• **Instructions for the task**
The output must be the data, printed exactly as written.

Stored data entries

++++++

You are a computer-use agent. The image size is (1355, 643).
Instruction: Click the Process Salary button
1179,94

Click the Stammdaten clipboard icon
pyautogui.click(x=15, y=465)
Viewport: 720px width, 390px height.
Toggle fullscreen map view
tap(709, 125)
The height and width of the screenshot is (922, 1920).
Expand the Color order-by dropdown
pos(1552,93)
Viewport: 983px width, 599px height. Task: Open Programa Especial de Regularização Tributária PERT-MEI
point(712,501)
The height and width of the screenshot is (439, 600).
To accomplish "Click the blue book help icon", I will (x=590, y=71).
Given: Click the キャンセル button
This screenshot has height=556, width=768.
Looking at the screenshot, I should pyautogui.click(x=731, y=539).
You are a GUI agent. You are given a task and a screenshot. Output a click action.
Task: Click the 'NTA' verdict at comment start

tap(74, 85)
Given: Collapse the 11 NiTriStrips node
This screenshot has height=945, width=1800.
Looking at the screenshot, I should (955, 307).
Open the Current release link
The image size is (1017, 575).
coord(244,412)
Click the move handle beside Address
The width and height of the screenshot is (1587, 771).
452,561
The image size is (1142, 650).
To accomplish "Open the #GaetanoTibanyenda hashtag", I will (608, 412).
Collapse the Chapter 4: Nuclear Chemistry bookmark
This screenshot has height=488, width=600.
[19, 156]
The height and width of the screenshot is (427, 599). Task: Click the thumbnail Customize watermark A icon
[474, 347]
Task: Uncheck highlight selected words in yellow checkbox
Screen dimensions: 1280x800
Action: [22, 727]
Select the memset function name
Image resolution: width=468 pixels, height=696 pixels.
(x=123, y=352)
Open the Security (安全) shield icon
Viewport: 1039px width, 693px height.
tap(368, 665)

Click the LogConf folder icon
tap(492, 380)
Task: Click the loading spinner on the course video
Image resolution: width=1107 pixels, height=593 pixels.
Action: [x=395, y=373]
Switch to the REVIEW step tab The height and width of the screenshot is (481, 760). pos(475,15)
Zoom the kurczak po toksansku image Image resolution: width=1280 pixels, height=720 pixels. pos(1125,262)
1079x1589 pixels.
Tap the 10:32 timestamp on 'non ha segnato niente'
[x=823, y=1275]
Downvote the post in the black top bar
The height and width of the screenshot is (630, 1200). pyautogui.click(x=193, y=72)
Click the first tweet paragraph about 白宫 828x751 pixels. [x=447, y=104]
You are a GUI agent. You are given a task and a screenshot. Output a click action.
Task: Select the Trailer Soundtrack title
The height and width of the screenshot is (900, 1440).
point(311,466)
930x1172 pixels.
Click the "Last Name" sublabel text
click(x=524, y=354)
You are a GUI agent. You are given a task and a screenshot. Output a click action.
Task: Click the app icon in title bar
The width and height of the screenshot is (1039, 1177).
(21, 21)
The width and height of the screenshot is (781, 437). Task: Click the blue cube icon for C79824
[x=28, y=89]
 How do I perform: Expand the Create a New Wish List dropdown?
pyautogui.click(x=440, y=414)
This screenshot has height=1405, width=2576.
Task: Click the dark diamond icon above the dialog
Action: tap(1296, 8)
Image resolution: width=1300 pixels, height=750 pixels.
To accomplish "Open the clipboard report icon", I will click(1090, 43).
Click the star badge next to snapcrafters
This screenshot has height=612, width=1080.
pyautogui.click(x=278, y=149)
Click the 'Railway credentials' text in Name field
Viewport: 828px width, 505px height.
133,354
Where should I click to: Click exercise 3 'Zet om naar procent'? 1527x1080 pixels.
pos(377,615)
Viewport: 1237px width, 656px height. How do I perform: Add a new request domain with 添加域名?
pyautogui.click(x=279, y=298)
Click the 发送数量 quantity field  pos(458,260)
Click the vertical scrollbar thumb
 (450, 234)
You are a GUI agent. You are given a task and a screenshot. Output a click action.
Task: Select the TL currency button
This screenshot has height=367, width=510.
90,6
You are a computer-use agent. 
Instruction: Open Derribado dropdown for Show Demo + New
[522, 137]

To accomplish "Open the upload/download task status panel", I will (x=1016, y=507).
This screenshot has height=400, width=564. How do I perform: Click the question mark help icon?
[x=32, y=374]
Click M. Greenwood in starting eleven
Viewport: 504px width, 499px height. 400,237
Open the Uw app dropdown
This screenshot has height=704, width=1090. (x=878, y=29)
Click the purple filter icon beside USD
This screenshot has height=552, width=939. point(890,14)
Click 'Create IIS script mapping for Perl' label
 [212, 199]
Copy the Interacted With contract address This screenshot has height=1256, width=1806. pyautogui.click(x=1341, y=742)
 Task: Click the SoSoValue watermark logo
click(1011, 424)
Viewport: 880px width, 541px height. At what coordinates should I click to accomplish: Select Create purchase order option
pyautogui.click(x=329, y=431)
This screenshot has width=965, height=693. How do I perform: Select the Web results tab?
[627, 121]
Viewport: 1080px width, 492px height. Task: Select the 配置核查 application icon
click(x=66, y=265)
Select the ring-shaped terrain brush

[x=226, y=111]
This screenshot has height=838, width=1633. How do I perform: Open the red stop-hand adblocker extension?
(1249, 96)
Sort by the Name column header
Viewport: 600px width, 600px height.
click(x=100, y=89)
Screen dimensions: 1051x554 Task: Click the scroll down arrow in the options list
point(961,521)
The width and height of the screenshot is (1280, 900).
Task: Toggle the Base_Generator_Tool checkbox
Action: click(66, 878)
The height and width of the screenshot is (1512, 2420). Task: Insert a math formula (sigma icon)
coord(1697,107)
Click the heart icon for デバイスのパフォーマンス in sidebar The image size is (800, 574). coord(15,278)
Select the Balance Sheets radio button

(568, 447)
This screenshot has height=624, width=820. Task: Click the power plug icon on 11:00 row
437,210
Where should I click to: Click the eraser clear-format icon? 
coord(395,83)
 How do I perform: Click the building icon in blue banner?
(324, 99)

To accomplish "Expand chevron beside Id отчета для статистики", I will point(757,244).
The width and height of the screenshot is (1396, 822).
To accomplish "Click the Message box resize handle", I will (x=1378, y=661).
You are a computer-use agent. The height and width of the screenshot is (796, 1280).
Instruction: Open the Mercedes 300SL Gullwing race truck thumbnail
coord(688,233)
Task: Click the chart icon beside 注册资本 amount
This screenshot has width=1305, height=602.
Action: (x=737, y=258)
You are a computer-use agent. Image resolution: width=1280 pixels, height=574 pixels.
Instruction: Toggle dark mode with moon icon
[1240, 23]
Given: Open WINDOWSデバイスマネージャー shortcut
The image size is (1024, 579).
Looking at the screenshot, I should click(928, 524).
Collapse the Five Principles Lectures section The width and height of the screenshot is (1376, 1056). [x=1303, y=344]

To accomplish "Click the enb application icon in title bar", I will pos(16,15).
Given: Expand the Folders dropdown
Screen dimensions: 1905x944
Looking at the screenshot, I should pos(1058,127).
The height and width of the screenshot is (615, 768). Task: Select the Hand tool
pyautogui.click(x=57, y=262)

++++++

• **Solution for this problem**
You are a computer-use agent. The image size is (1355, 643).
Instruction: Click the Process Salary button
1179,94

Click the Stammdaten clipboard icon
pyautogui.click(x=15, y=465)
Viewport: 720px width, 390px height.
Toggle fullscreen map view
tap(709, 125)
The height and width of the screenshot is (922, 1920).
Expand the Color order-by dropdown
pos(1552,93)
Viewport: 983px width, 599px height. Task: Open Programa Especial de Regularização Tributária PERT-MEI
point(712,501)
The height and width of the screenshot is (439, 600).
To accomplish "Click the blue book help icon", I will (x=590, y=71).
Given: Click the キャンセル button
This screenshot has height=556, width=768.
Looking at the screenshot, I should pyautogui.click(x=731, y=539).
You are a GUI agent. You are given a task and a screenshot. Output a click action.
Task: Click the 'NTA' verdict at comment start

tap(74, 85)
Given: Collapse the 11 NiTriStrips node
This screenshot has height=945, width=1800.
Looking at the screenshot, I should (955, 307).
Open the Current release link
The image size is (1017, 575).
coord(244,412)
Click the move handle beside Address
The width and height of the screenshot is (1587, 771).
452,561
The image size is (1142, 650).
To accomplish "Open the #GaetanoTibanyenda hashtag", I will (608, 412).
Collapse the Chapter 4: Nuclear Chemistry bookmark
This screenshot has height=488, width=600.
[19, 156]
The height and width of the screenshot is (427, 599). Task: Click the thumbnail Customize watermark A icon
[474, 347]
Task: Uncheck highlight selected words in yellow checkbox
Screen dimensions: 1280x800
Action: [22, 727]
Select the memset function name
Image resolution: width=468 pixels, height=696 pixels.
(x=123, y=352)
Open the Security (安全) shield icon
Viewport: 1039px width, 693px height.
tap(368, 665)

Click the LogConf folder icon
tap(492, 380)
Task: Click the loading spinner on the course video
Image resolution: width=1107 pixels, height=593 pixels.
Action: [x=395, y=373]
Switch to the REVIEW step tab The height and width of the screenshot is (481, 760). pos(475,15)
Zoom the kurczak po toksansku image Image resolution: width=1280 pixels, height=720 pixels. pos(1125,262)
1079x1589 pixels.
Tap the 10:32 timestamp on 'non ha segnato niente'
[x=823, y=1275]
Downvote the post in the black top bar
The height and width of the screenshot is (630, 1200). pyautogui.click(x=193, y=72)
Click the first tweet paragraph about 白宫 828x751 pixels. [x=447, y=104]
You are a GUI agent. You are given a task and a screenshot. Output a click action.
Task: Select the Trailer Soundtrack title
The height and width of the screenshot is (900, 1440).
point(311,466)
930x1172 pixels.
Click the "Last Name" sublabel text
click(x=524, y=354)
You are a GUI agent. You are given a task and a screenshot. Output a click action.
Task: Click the app icon in title bar
The width and height of the screenshot is (1039, 1177).
(21, 21)
The width and height of the screenshot is (781, 437). Task: Click the blue cube icon for C79824
[x=28, y=89]
 How do I perform: Expand the Create a New Wish List dropdown?
pyautogui.click(x=440, y=414)
This screenshot has height=1405, width=2576.
Task: Click the dark diamond icon above the dialog
Action: tap(1296, 8)
Image resolution: width=1300 pixels, height=750 pixels.
To accomplish "Open the clipboard report icon", I will click(1090, 43).
Click the star badge next to snapcrafters
This screenshot has height=612, width=1080.
pyautogui.click(x=278, y=149)
Click the 'Railway credentials' text in Name field
Viewport: 828px width, 505px height.
133,354
Where should I click to: Click exercise 3 'Zet om naar procent'? 1527x1080 pixels.
pos(377,615)
Viewport: 1237px width, 656px height. How do I perform: Add a new request domain with 添加域名?
pyautogui.click(x=279, y=298)
Click the 发送数量 quantity field  pos(458,260)
Click the vertical scrollbar thumb
 (450, 234)
You are a GUI agent. You are given a task and a screenshot. Output a click action.
Task: Select the TL currency button
This screenshot has height=367, width=510.
90,6
You are a computer-use agent. 
Instruction: Open Derribado dropdown for Show Demo + New
[522, 137]

To accomplish "Open the upload/download task status panel", I will (x=1016, y=507).
This screenshot has height=400, width=564. How do I perform: Click the question mark help icon?
[x=32, y=374]
Click M. Greenwood in starting eleven
Viewport: 504px width, 499px height. 400,237
Open the Uw app dropdown
This screenshot has height=704, width=1090. (x=878, y=29)
Click the purple filter icon beside USD
This screenshot has height=552, width=939. point(890,14)
Click 'Create IIS script mapping for Perl' label
 [212, 199]
Copy the Interacted With contract address This screenshot has height=1256, width=1806. pyautogui.click(x=1341, y=742)
 Task: Click the SoSoValue watermark logo
click(1011, 424)
Viewport: 880px width, 541px height. At what coordinates should I click to accomplish: Select Create purchase order option
pyautogui.click(x=329, y=431)
This screenshot has width=965, height=693. How do I perform: Select the Web results tab?
[627, 121]
Viewport: 1080px width, 492px height. Task: Select the 配置核查 application icon
click(x=66, y=265)
Select the ring-shaped terrain brush

[x=226, y=111]
This screenshot has height=838, width=1633. How do I perform: Open the red stop-hand adblocker extension?
(1249, 96)
Sort by the Name column header
Viewport: 600px width, 600px height.
click(x=100, y=89)
Screen dimensions: 1051x554 Task: Click the scroll down arrow in the options list
point(961,521)
The width and height of the screenshot is (1280, 900).
Task: Toggle the Base_Generator_Tool checkbox
Action: click(66, 878)
The height and width of the screenshot is (1512, 2420). Task: Insert a math formula (sigma icon)
coord(1697,107)
Click the heart icon for デバイスのパフォーマンス in sidebar The image size is (800, 574). coord(15,278)
Select the Balance Sheets radio button

(568, 447)
This screenshot has height=624, width=820. Task: Click the power plug icon on 11:00 row
437,210
Where should I click to: Click the eraser clear-format icon? 
coord(395,83)
 How do I perform: Click the building icon in blue banner?
(324, 99)

To accomplish "Expand chevron beside Id отчета для статистики", I will point(757,244).
The width and height of the screenshot is (1396, 822).
To accomplish "Click the Message box resize handle", I will (x=1378, y=661).
You are a computer-use agent. The height and width of the screenshot is (796, 1280).
Instruction: Open the Mercedes 300SL Gullwing race truck thumbnail
coord(688,233)
Task: Click the chart icon beside 注册资本 amount
This screenshot has width=1305, height=602.
Action: (x=737, y=258)
You are a computer-use agent. Image resolution: width=1280 pixels, height=574 pixels.
Instruction: Toggle dark mode with moon icon
[1240, 23]
Given: Open WINDOWSデバイスマネージャー shortcut
The image size is (1024, 579).
Looking at the screenshot, I should click(928, 524).
Collapse the Five Principles Lectures section The width and height of the screenshot is (1376, 1056). [x=1303, y=344]

To accomplish "Click the enb application icon in title bar", I will pos(16,15).
Given: Expand the Folders dropdown
Screen dimensions: 1905x944
Looking at the screenshot, I should pos(1058,127).
The height and width of the screenshot is (615, 768). Task: Select the Hand tool
pyautogui.click(x=57, y=262)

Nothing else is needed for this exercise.